The guys' trip to Vegas. The bromance of the bachelor party. These are current cultural givens, situations that suggest their own outrageous events without you ever visualizing the final results. It's all sin, shots, and strippers (mandatory on the strippers). Anyone venturing into such territory -- artistically, that is -- runs a two-fold risk of failing anticipation and flatly fulfilling expectations. It's within such complicated comedic realities that Old School's Todd Phillips comes to the concept, and he delivers big time. Uproariously funny, with one certified star-making turn among all the anarchy, this pre-marriage road trip turns the events of one night of drunken debauchery into the stuff of movie myth -- and you can't help but laugh all the way through.

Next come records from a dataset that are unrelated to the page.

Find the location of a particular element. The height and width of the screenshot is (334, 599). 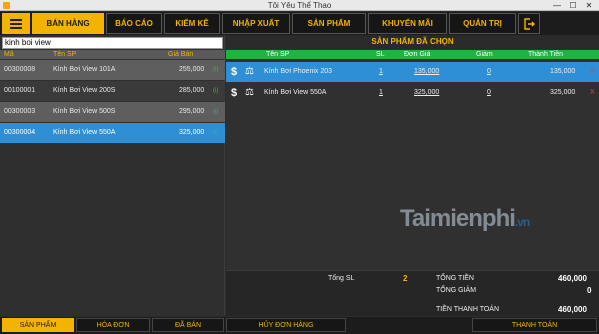

product-price: 325,000 is located at coordinates (192, 132).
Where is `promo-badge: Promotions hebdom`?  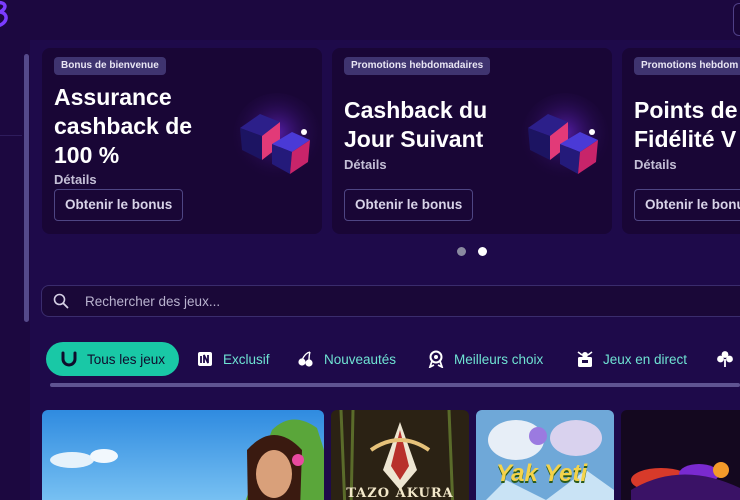 promo-badge: Promotions hebdom is located at coordinates (687, 66).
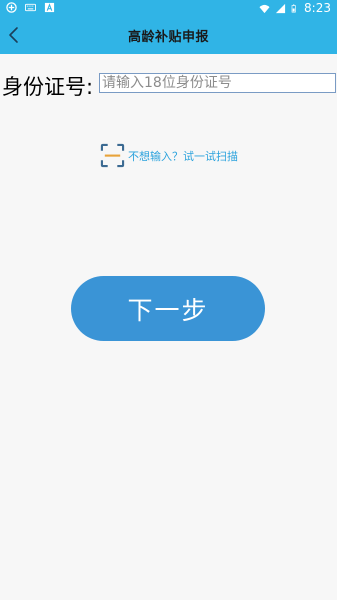  Describe the element at coordinates (12, 8) in the screenshot. I see `app-notification-icon` at that location.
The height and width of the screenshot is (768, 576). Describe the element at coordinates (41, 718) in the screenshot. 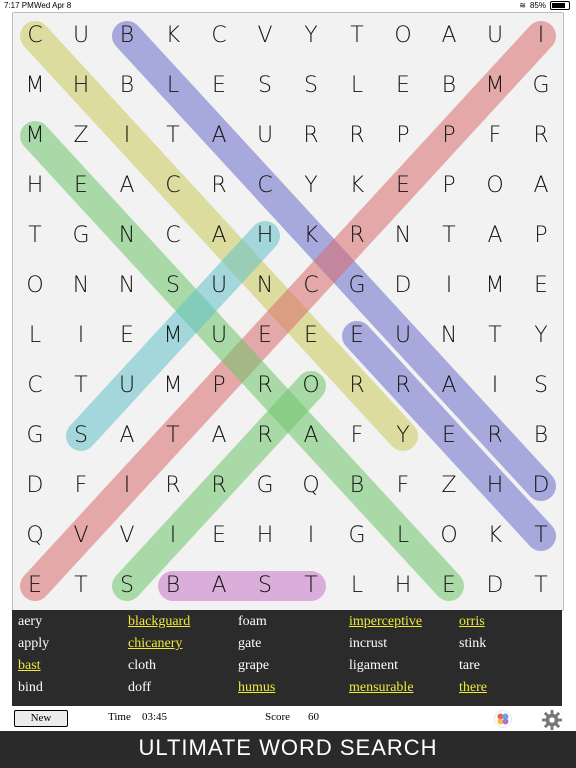

I see `new-game-button: New` at that location.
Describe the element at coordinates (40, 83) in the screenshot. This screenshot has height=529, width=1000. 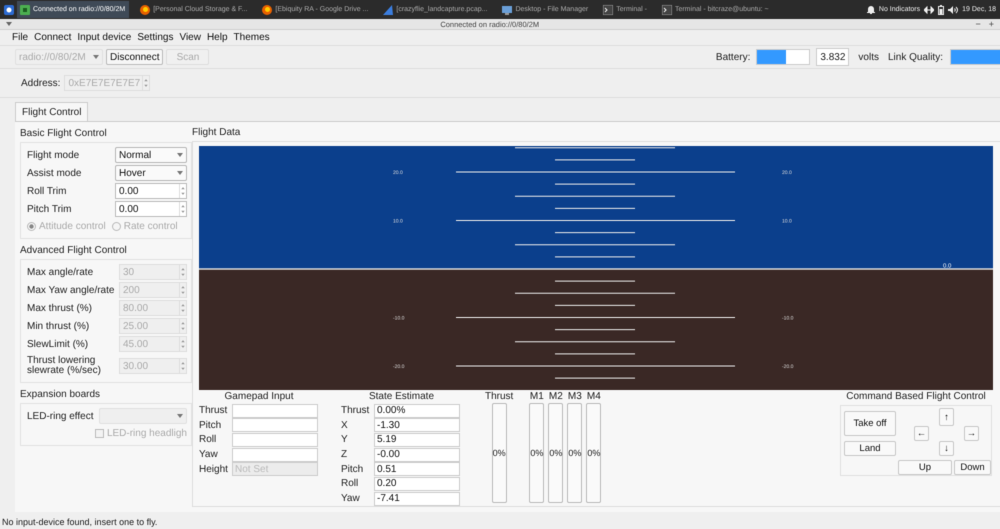
I see `address-label: Address:` at that location.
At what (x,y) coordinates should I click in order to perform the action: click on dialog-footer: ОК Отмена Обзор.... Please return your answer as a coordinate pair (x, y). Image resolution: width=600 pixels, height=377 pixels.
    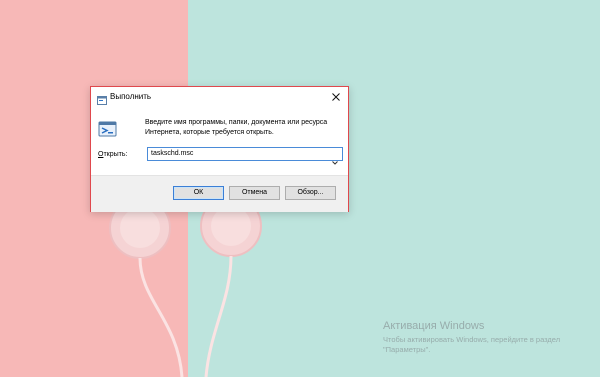
    Looking at the image, I should click on (220, 194).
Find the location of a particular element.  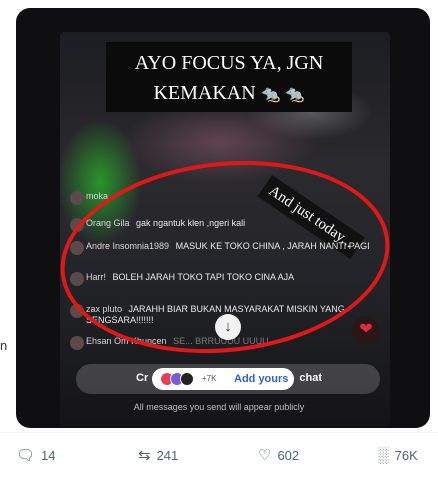

banner-line-1: AYO FOCUS YA, JGN is located at coordinates (229, 63).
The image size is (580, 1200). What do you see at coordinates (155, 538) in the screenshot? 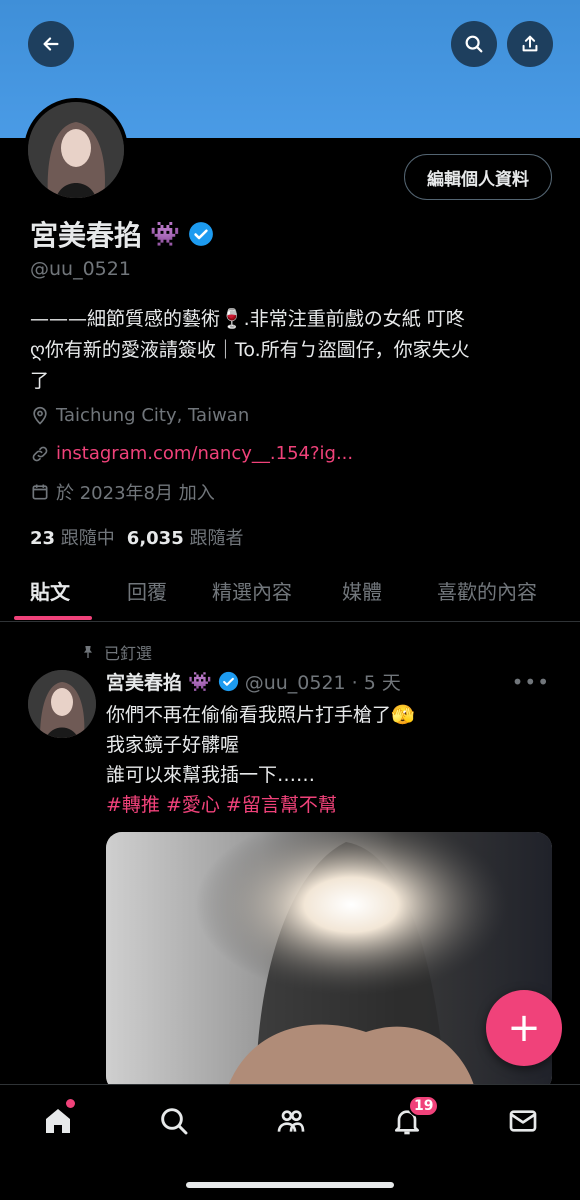
I see `followers-count: 6,035` at bounding box center [155, 538].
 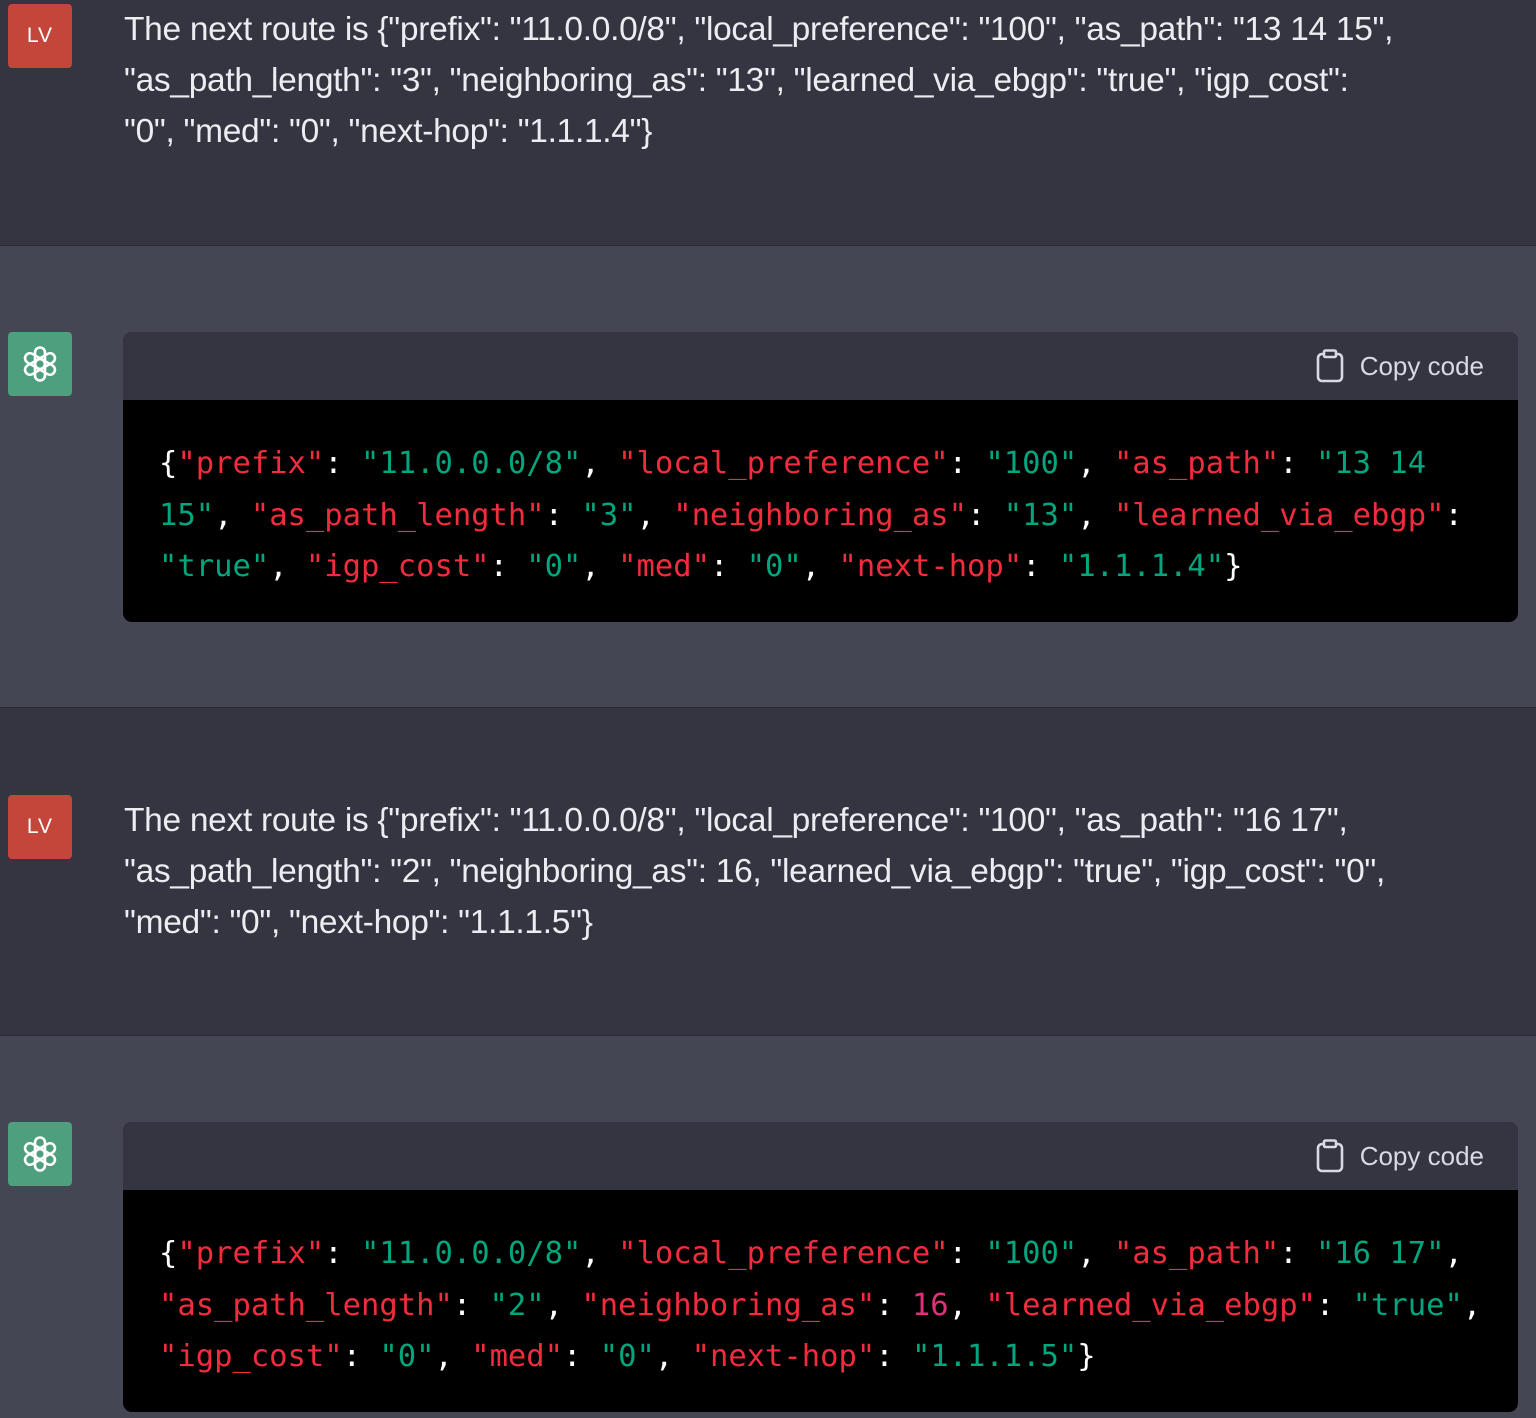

Doug Billings (Justin Bartha) is getting married in two days, and his best friends Phil Wenneck (Bradley Cooper) and dentist Dr. Stu Price (Ed Helms) are taking him to Vegas for his bachelor party. Unfortunately, the groom's freakish future brother-in-law Alan (Zach Galifianakis) is tagging along as well. With their villa at Caesar's Palace secured, they head up to the hotel roof for a round of shots before hitting the strip. The next morning, Doug is gone and the remaining "party" members awake in a sea of destruction. Stu has lost a tooth. There's a newborn baby in the closet. And there's a real man-eating tiger in the bathroom. Hoping to track down their pal, Phil, Stu, and Alan begin searching. Eventually, they run into Asian gangsters, Mike Tyson, and Stu's quickie stripper bride Jade (Heather Graham), but no Doug. And time is running out before the groom has to walk down the aisle. Article continues below
The Hangover is a very funny film, the cinematic equivalent of Jell-O shots. It takes the standard notion of a boys' night out and turns it into part gross-out gag fest, part "what comes next" mystery. There is a darkness to Phillips' take on the material, a genuine sense of danger that comes across clearly and often. It doesn't take away from the humor, but it does make the eventual revelations about the night's events all the more unexpected. In fact, what's most shocking about The Hangover is that it was scripted by Jon Lucas and Scott Moore, the dunderheaded duo who gave us the awful Four Christmases and the equally lame Ghosts of Girlfriends Past. Clearly, they've had some kind of wit epiphany, or Phillips is the right man for their material.
But this movie really belongs to longtime stand-up Galifianakis. As Alan, Doug's baggage-riddled soon-to-be relative, this man-purse carrying closeted savant is so unhinged, so completely and utterly disconnected with reality, that he can make even the most ludicrous question ("Is this the 'real' Caesar's palace?") into psychotic haiku. All throughout The Hangover, Phillips turns the lens toward Galifianakis just to see what kind of fever dream dementia will come crawling out of his maw, and the comedian never disappoints. He literally steals the movie away from Cooper and Helms, who are both outstanding as the relative extremes (partier, pragmatist) who come to see the other's particular point of view.
Yet the most important thing about The Hangover is just how side-splitting it is. Phillips piles on the jokes, keeping the comic tension taut and never once letting us come up for air. There are moments of scatological physical shtick as well as a few chosen moments with a welcome ex-champ (indeed, stay for the credits for more outlandish Vegas cameos). In a genre recently overrun by Judd Apatow and his cadre of friends, The Hangover more than holds its own. It's easily one of the funniest films of the year.